(Stored data entries)
******************************

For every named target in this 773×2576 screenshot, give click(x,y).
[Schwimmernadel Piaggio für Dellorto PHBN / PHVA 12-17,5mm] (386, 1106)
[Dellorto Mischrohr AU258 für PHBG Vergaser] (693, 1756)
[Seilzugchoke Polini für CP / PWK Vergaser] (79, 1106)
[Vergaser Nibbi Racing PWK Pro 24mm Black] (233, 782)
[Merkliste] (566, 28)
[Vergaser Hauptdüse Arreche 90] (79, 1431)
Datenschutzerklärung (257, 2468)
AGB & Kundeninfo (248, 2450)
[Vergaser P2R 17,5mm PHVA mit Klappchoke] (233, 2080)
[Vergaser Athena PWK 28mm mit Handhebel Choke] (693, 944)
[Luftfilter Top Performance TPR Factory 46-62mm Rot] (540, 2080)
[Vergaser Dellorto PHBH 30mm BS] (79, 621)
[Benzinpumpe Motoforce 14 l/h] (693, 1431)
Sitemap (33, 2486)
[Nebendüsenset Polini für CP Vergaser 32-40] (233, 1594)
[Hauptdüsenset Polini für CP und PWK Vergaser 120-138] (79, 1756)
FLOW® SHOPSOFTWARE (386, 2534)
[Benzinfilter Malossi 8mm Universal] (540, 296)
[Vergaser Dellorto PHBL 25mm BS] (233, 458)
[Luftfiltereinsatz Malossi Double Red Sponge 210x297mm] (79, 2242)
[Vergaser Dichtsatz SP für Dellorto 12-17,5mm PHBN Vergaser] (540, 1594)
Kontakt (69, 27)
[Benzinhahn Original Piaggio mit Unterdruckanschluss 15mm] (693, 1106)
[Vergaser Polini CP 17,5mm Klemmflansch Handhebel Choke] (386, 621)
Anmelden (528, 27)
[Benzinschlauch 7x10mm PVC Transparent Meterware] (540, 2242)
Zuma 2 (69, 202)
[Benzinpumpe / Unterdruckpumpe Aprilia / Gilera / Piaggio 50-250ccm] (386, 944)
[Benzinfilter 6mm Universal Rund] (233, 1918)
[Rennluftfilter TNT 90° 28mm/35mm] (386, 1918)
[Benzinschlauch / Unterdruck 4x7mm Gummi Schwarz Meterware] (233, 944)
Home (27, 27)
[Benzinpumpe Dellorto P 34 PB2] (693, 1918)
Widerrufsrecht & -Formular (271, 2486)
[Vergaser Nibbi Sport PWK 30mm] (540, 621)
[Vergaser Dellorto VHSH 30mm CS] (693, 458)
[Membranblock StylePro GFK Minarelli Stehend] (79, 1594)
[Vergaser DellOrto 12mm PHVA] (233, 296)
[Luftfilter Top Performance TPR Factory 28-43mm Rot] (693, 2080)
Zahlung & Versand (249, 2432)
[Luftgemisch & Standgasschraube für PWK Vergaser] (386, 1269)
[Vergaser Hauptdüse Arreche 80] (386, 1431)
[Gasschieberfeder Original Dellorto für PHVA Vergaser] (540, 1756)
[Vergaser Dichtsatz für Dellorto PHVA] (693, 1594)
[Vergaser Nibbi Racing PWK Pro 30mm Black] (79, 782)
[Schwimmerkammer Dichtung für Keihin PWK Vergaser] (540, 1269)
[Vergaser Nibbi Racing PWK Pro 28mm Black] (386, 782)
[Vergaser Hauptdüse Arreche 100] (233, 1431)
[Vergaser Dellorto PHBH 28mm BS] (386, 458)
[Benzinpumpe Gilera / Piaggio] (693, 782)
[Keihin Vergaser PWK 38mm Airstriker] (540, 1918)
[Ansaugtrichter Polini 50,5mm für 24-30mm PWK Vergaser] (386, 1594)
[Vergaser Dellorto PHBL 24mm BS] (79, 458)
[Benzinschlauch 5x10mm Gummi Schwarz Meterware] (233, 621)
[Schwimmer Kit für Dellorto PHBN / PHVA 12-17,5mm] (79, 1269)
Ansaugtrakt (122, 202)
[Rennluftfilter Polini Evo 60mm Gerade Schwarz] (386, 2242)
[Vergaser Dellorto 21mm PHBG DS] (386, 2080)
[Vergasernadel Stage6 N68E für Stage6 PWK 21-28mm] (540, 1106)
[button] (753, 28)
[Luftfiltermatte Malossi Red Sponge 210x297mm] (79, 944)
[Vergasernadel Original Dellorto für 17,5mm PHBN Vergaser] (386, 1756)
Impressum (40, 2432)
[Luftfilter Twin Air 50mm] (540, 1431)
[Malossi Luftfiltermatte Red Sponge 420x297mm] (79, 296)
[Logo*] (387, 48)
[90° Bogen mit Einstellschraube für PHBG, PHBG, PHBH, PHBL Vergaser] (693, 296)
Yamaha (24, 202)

******************************

TASK PROMPT
From the records above, please extract every line and repeat it exactly.

ANSWER
For every named target in this 773×2576 screenshot, give click(x,y).
[Schwimmernadel Piaggio für Dellorto PHBN / PHVA 12-17,5mm] (386, 1106)
[Dellorto Mischrohr AU258 für PHBG Vergaser] (693, 1756)
[Seilzugchoke Polini für CP / PWK Vergaser] (79, 1106)
[Vergaser Nibbi Racing PWK Pro 24mm Black] (233, 782)
[Merkliste] (566, 28)
[Vergaser Hauptdüse Arreche 90] (79, 1431)
Datenschutzerklärung (257, 2468)
AGB & Kundeninfo (248, 2450)
[Vergaser P2R 17,5mm PHVA mit Klappchoke] (233, 2080)
[Vergaser Athena PWK 28mm mit Handhebel Choke] (693, 944)
[Luftfilter Top Performance TPR Factory 46-62mm Rot] (540, 2080)
[Vergaser Dellorto PHBH 30mm BS] (79, 621)
[Benzinpumpe Motoforce 14 l/h] (693, 1431)
Sitemap (33, 2486)
[Nebendüsenset Polini für CP Vergaser 32-40] (233, 1594)
[Hauptdüsenset Polini für CP und PWK Vergaser 120-138] (79, 1756)
FLOW® SHOPSOFTWARE (386, 2534)
[Benzinfilter Malossi 8mm Universal] (540, 296)
[Vergaser Dellorto PHBL 25mm BS] (233, 458)
[Luftfiltereinsatz Malossi Double Red Sponge 210x297mm] (79, 2242)
[Vergaser Dichtsatz SP für Dellorto 12-17,5mm PHBN Vergaser] (540, 1594)
Kontakt (69, 27)
[Benzinhahn Original Piaggio mit Unterdruckanschluss 15mm] (693, 1106)
[Vergaser Polini CP 17,5mm Klemmflansch Handhebel Choke] (386, 621)
Anmelden (528, 27)
[Benzinschlauch 7x10mm PVC Transparent Meterware] (540, 2242)
Zuma 2 (69, 202)
[Benzinpumpe / Unterdruckpumpe Aprilia / Gilera / Piaggio 50-250ccm] (386, 944)
[Benzinfilter 6mm Universal Rund] (233, 1918)
[Rennluftfilter TNT 90° 28mm/35mm] (386, 1918)
[Benzinschlauch / Unterdruck 4x7mm Gummi Schwarz Meterware] (233, 944)
Home (27, 27)
[Benzinpumpe Dellorto P 34 PB2] (693, 1918)
Widerrufsrecht & -Formular (271, 2486)
[Vergaser Nibbi Sport PWK 30mm] (540, 621)
[Vergaser Dellorto VHSH 30mm CS] (693, 458)
[Membranblock StylePro GFK Minarelli Stehend] (79, 1594)
[Vergaser DellOrto 12mm PHVA] (233, 296)
[Luftfilter Top Performance TPR Factory 28-43mm Rot] (693, 2080)
Zahlung & Versand (249, 2432)
[Luftgemisch & Standgasschraube für PWK Vergaser] (386, 1269)
[Vergaser Hauptdüse Arreche 80] (386, 1431)
[Gasschieberfeder Original Dellorto für PHVA Vergaser] (540, 1756)
[Vergaser Dichtsatz für Dellorto PHVA] (693, 1594)
[Vergaser Nibbi Racing PWK Pro 30mm Black] (79, 782)
[Schwimmerkammer Dichtung für Keihin PWK Vergaser] (540, 1269)
[Vergaser Nibbi Racing PWK Pro 28mm Black] (386, 782)
[Vergaser Hauptdüse Arreche 100] (233, 1431)
[Vergaser Dellorto PHBH 28mm BS] (386, 458)
[Benzinpumpe Gilera / Piaggio] (693, 782)
[Keihin Vergaser PWK 38mm Airstriker] (540, 1918)
[Ansaugtrichter Polini 50,5mm für 24-30mm PWK Vergaser] (386, 1594)
[Vergaser Dellorto PHBL 24mm BS] (79, 458)
[Benzinschlauch 5x10mm Gummi Schwarz Meterware] (233, 621)
[Schwimmer Kit für Dellorto PHBN / PHVA 12-17,5mm] (79, 1269)
Ansaugtrakt (122, 202)
[Rennluftfilter Polini Evo 60mm Gerade Schwarz] (386, 2242)
[Vergaser Dellorto 21mm PHBG DS] (386, 2080)
[Vergasernadel Stage6 N68E für Stage6 PWK 21-28mm] (540, 1106)
[button] (753, 28)
[Luftfiltermatte Malossi Red Sponge 210x297mm] (79, 944)
[Vergasernadel Original Dellorto für 17,5mm PHBN Vergaser] (386, 1756)
Impressum (40, 2432)
[Luftfilter Twin Air 50mm] (540, 1431)
[Malossi Luftfiltermatte Red Sponge 420x297mm] (79, 296)
[Logo*] (387, 48)
[90° Bogen mit Einstellschraube für PHBG, PHBG, PHBH, PHBL Vergaser] (693, 296)
Yamaha (24, 202)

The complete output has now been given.